Document extract
--------------------------------
Here is the story of aviation, from the first clumsy attempts to glide with makeshift machines, to the daring aircraft used in World War I ... and onward, at an everquickening pace, to a near-present that only a few dared to dream.
Ernest K Gann was an aviator, author, filmmaker, sailor, fisherman and conservationist.
After earning his pilot license, Gann spent his much of his free time aloft, flying for pleasure. The continuing Great Depression soon cost him his job and he was unable to find another position in the movie business. In search of work, he decided to move his family to California. Gann was able to find odd jobs at Burbank Airport, and also began to write short stories. A friend managed to get him a part-time job as a co-pilot with a local airline company and it was there that he flew his first trips as a professional aviator. In the late 1930s many airlines were hiring as many pilots as they could find; after hearing of these opportunities, Gann and his family returned to New York where he managed to get hired by American Airlines to fly the Douglas DC-2 and Douglas DC-3.
For several years Gann enjoyed flying routes in the northeast for American. In 1942, many U.S. airlines' pilots and aircraft were absorbed into the Air Transport Command of the U.S. Army Air Forces to assist in the War Effort. Gann and many of his co-workers at American volunteered to join the group. He flew DC-3s, Douglas DC-4s and Consolidated C-87 Liberator Express transports (the cargo version of the Consolidated B-24 Liberator bomber). His wartime trips took him across the North Atlantic to Europe, and then on to Africa, South America, India, and other exotic places. Some of his most harrowing experiences came while flying The Hump airlift across the Himalayas into China. In the years to come Gann's worldwide travels and various adventures would become the inspiration for many of his novels and screenplays.
At the end of World War II, the Air Transport Command released the civilian pilots and aircraft back to their airlines. Gann decided to leave American Airlines in search of new adventures. He was quickly hired as a pilot with a new company called Matson Airlines that was a venture of the Matson steamship line. He flew from the U.S. West Coast across the Pacific to Honolulu. This experience spawned ideas that were developed into one of his best-known works, 'The High and the Mighty.' Matson ultimately soon fell prey to the politically well-connected Pan American Airlines and failed. After a few more short-lived flying jobs, Gann became discouraged with aviation and he turned to writing as a full-time occupation.
--------------------------------
(Collected data entries)

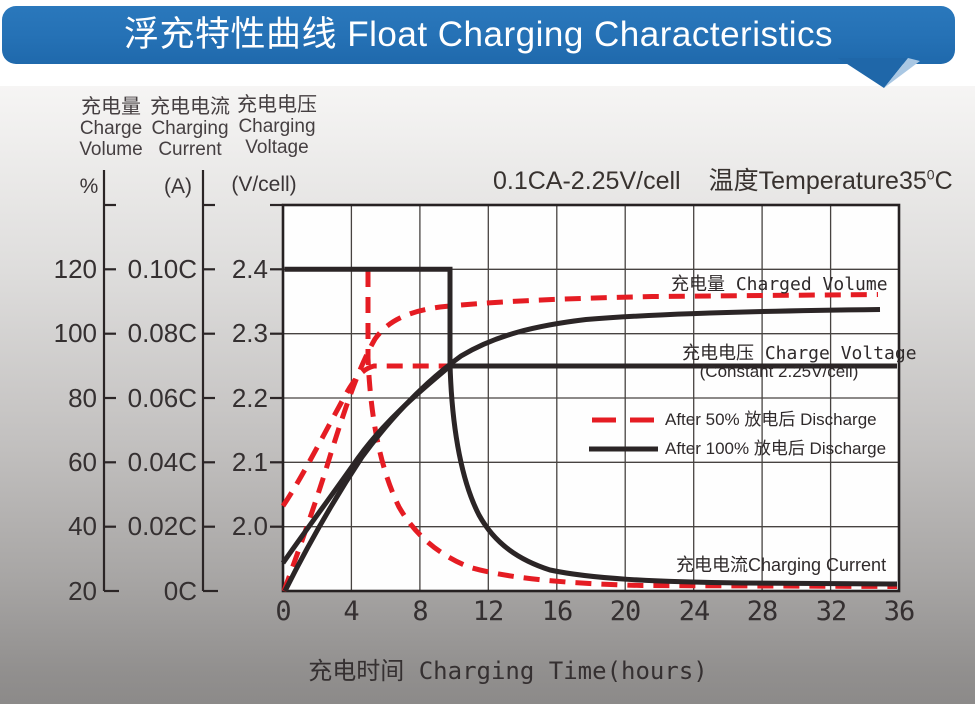 The width and height of the screenshot is (975, 704). I want to click on banner-tail-highlight, so click(902, 73).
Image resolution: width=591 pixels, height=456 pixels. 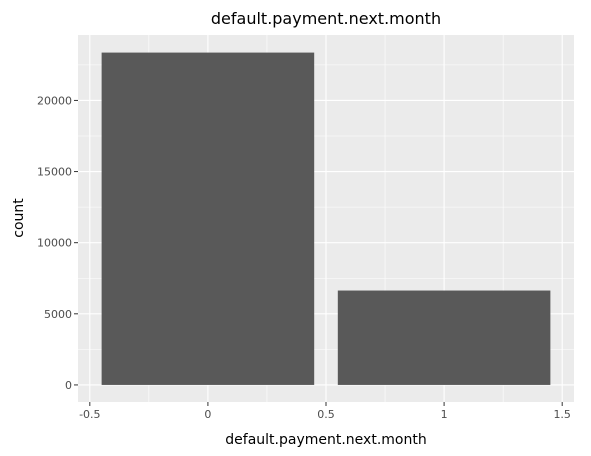 I want to click on x-tick-label: 1.5, so click(x=562, y=414).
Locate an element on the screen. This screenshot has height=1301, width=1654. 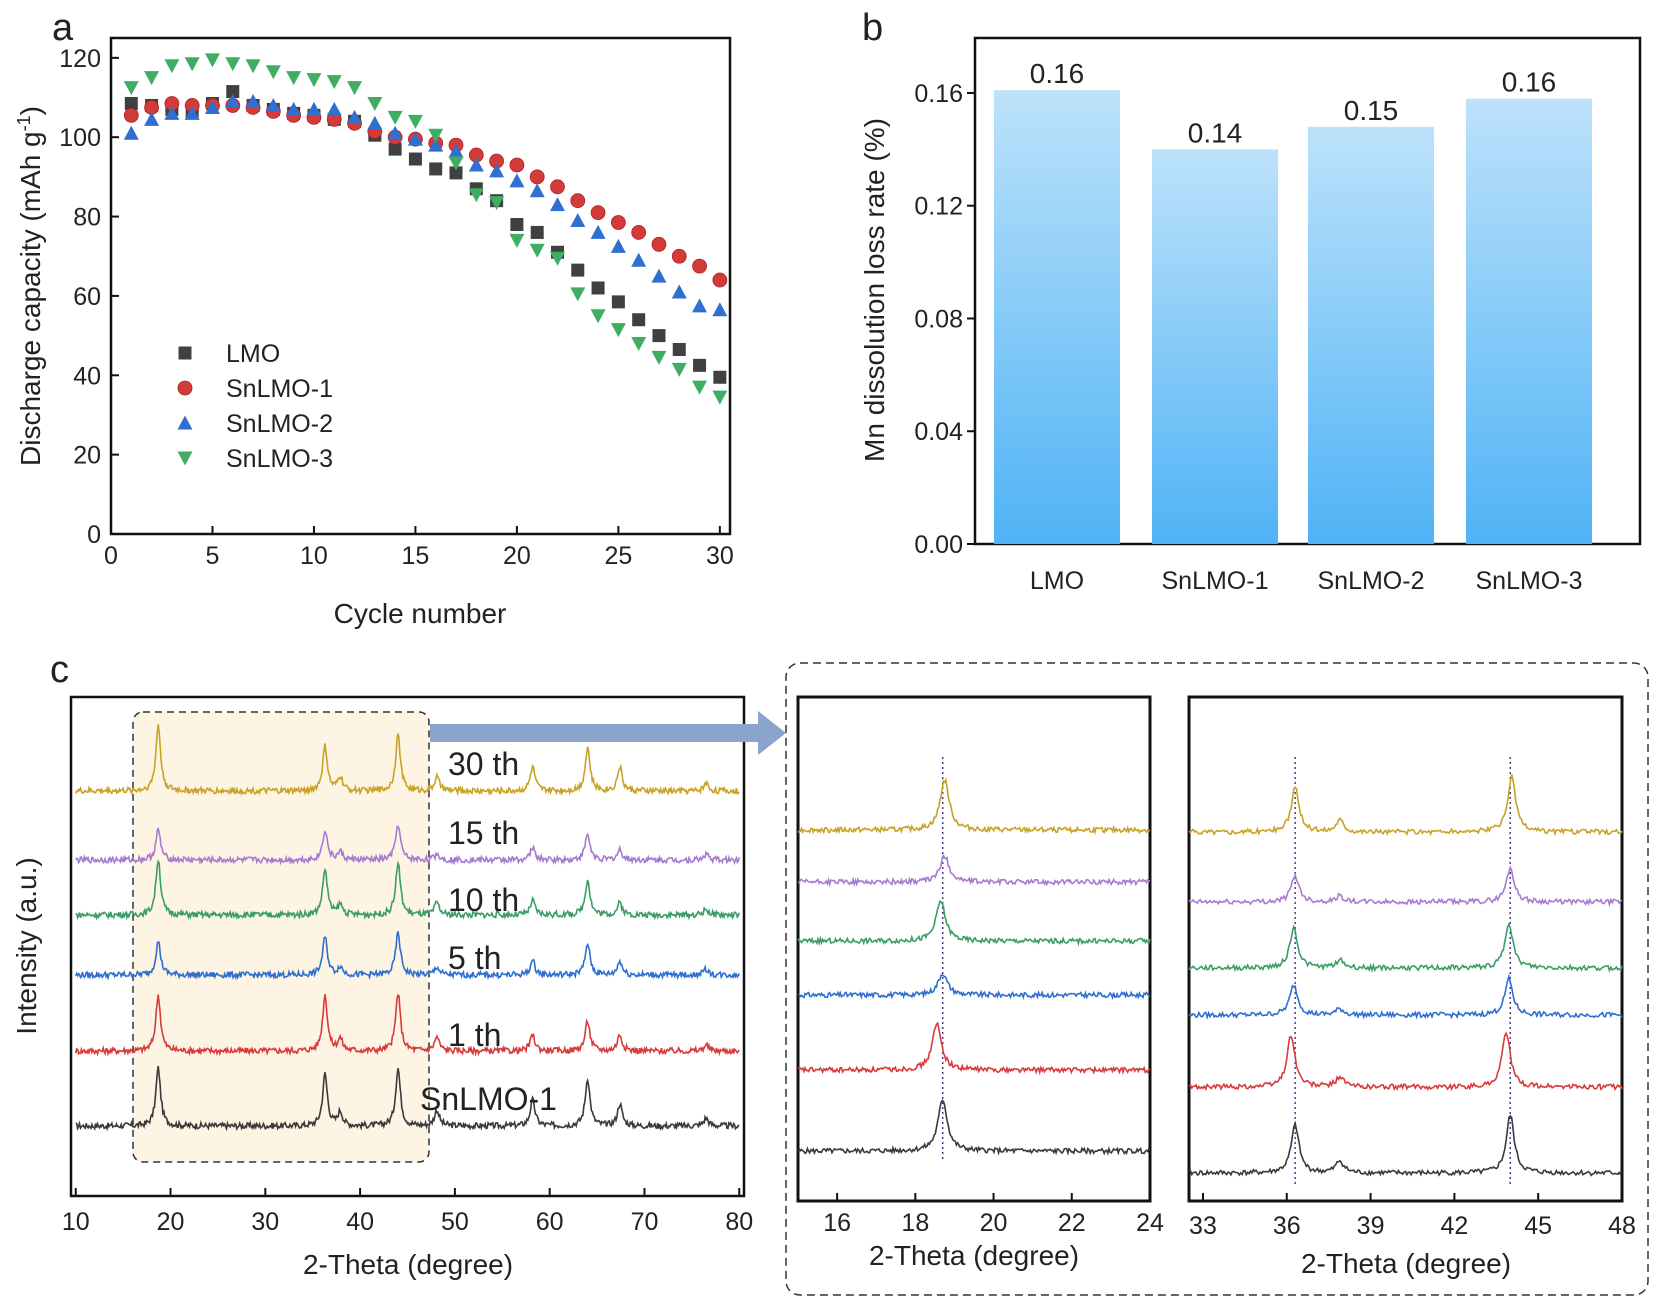
chart-a-legend: LMO SnLMO-1 SnLMO-2 SnLMO-3 is located at coordinates (255, 406).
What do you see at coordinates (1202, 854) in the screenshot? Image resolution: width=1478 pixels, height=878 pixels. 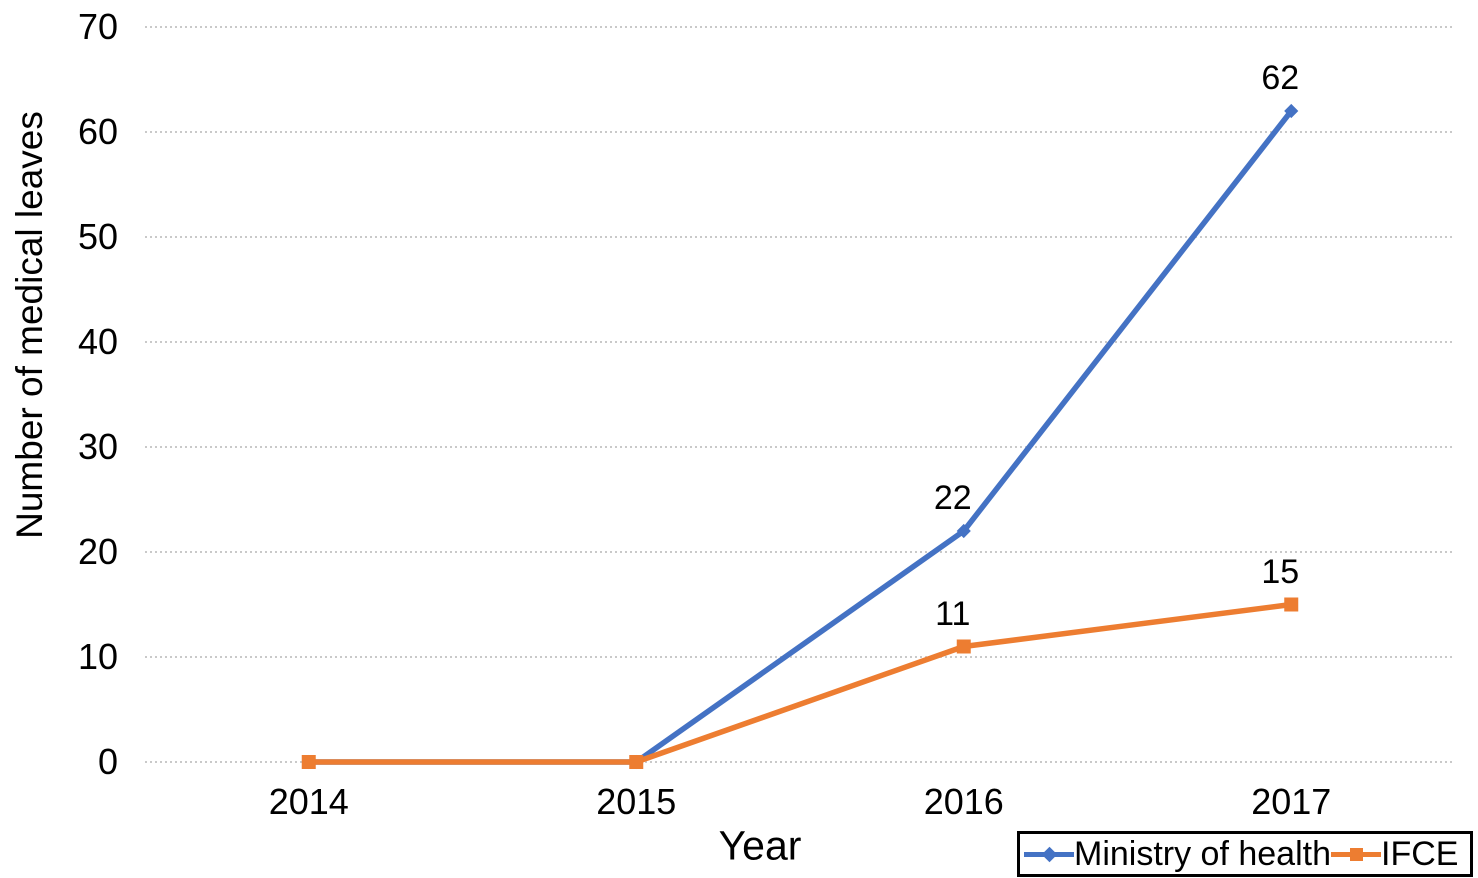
--------------------------------
Problems to work on
a) Could you reproduce the listing word for word, from the line with "Locate an element" up to and including the listing's final line, with the pictures left out?
b) Can you write what comes next in the text on Ernest K. Gann's flying and writing career, picking up after its last sentence?

Answers for the tasks
a)
Locate an element on the screen. This screenshot has height=1301, width=1654. 
chart-a-legend: LMO SnLMO-1 SnLMO-2 SnLMO-3 is located at coordinates (255, 406).
What do you see at coordinates (1202, 854) in the screenshot? Image resolution: width=1478 pixels, height=878 pixels. 

b)
Gann's major works include the novel The High and the Mighty and his aviation focused, near-autobiography Fate Is the Hunter. Notes and short stories scribbled down during long layovers on his pioneering trips across the North Atlantic became the source for his first serious fiction novel, Island in the Sky (1944), which was inspired by an actual Arctic rescue mission. It became an immediate best-seller as did Blaze of Noon (1946), a story about early air mail operations. In 1978, he published his comprehensive autobiography, entitled A Hostage to Fortune.
Although many of his 21 best-selling novels show Gann’s devotion to aviation, others, including Twilight for the Gods, and Fiddler's Green reflect his love of the sea. His experiences as a fisherman, skipper and sailor, all contributed storylines and depth to his nautical fiction. He later wrote an autobiography of his sailing life called Song of the Sirens.
Gann wrote, or adapted from his books, the stories and screenplays for several movies and television shows. For some of these productions he also served as a consultant and technical adviser during filming. Although it received positive reviews, Gann was displeased with the film version of Fate Is the Hunter, and removed his name from the credits. (He later lamented that this decision cost him a "fortune" in royalties, as the film played repeatedly on television for years afterward.) He wrote the story for the television miniseries Masada, based on 'The Antagonists.'
This novel ("Gentlemen of Adventure") encapsulates the lives of 3 people -- 2 of them pioneer U.S. aviators who flew in World War I; the third the woman both men love -- from the early years of aviation, through the era between the wars, and on into the advent of the Jet Age. Gann has an unerring way of conveying to the reader his love for flying and its wonders.
Ernest Gann’s “Gentlemen of Adventure” (4 stars) is a nice slice of historical fiction bounding through the development of aviation. It begins with two young University of Nebraska football players, and a chance meeting with Glenn Martin at the 1915 Nebraska State Fair that ignited their interest in flying … and off it goes. We see the advances in flight over the next 50 years through their eyes and their careers, and we come to understand how aviation touched so many of the big events in history during the first half of the 20th century.
Gentlemen of Adventure has similarities to Wayne Biddle’s “Barons of the Sky” (3 stars) but utilizes a different approach. Gentlemen of Adventure informs the development of flying and the aerospace industry through the careers of the two protagonists, while Barons of the Sky does so through the lives of the people who founded the corporate titans that eventually formed the military-industrial complex. Both are worthwhile.
Back to Gann – with two dozen works to his name he was prolific and arguably most famous for his The High and the Mighty. Gentlemen of Adventure is a winner and once into the flow of Gann’s writing, the narrative flies.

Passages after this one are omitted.